Ao me passar a pedra, eu só deveria apanha-la, quando sentisse o pulsar de meu coração na mão esquerda, e disse-me que quando eu estiver fumando, deveria sentir o mesmo, pelo menos uma vez.

Deu-me a pedra numa bolsa de couro, contendo o tabaco da consagração, que deverei fazê-lo sozinho no meu retorno ao Brasil. Não deverei fumar outro até fazer isso.

5 – Uma pena de falcão, do peito, para utilizar no cachimbo e ser retirado ao final da cerimônia.

6-   Uma fita contendo as canções de poder para serem utilizadas na sweat lodge e na pipe cerimony.

7-   Um boné da tribo da reserva Lakota de Rosebud, com o símbolo da Roda Medicinal, que é dado aos novos guerreiros.

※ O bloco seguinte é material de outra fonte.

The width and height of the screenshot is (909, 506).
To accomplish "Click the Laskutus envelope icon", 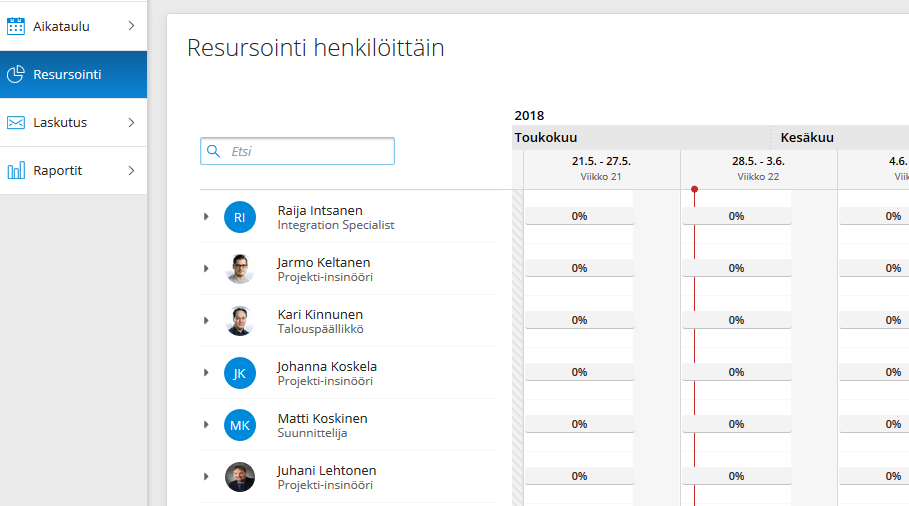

John dizia que eu sou um homem de sorte, pois, o que me foi passado, levaram anos para ser passado para ele.
Coiote não permitiu que eu usasse o seu nome, a não ser o espiritual. E também não permitiu fazer fotos.

O clima de carinho e amor foi contagiante, parecia que o meu coração iria sair pela boca. Pediu para eu não cobrar o trabalho (tenda do suor) e para que as pessoas não ficassem nuas na tenda, pois poderia roubar poder.

Pediu para que os espíritos me protegessem no caminho, e que eu pedisse permissão aos espíritos brasileiros para que eu tivesse uma conexão espiritual com ele. E, que eu lhe escrevesse uma carta, e manter conexão espiritual com ele, pois passo a integrar a sua família espiritual, e assim garanto a segurança espiritual.

Mais uma parte da missão cumprida. Tenho a autorização que vim buscar formalmente e cerimonialmente para o cachimbo e a sweat lodge lakota.

Três dias após : RECEBÍ UM RECADO DE COIOTE-EM-PÉ, ATRAVÉS DE JOHN :

Ele disse que recebeu uma mensagem dos espíritos. Para que eu tivesse muita calma e tranquilidade com as pessoas que forem fazer a sweat lodge. Disse que alguns new ages não respeitam as tradições, e, que eu não deveria ficar com raiva na sweat lodge. Com muita calma, explicar a pessoa, se ela não entender, deixar.

De resto, renovou a confiança na seriedade do meu trabalho, e do que estarei realizando, pedindo que eu tivesse humildade.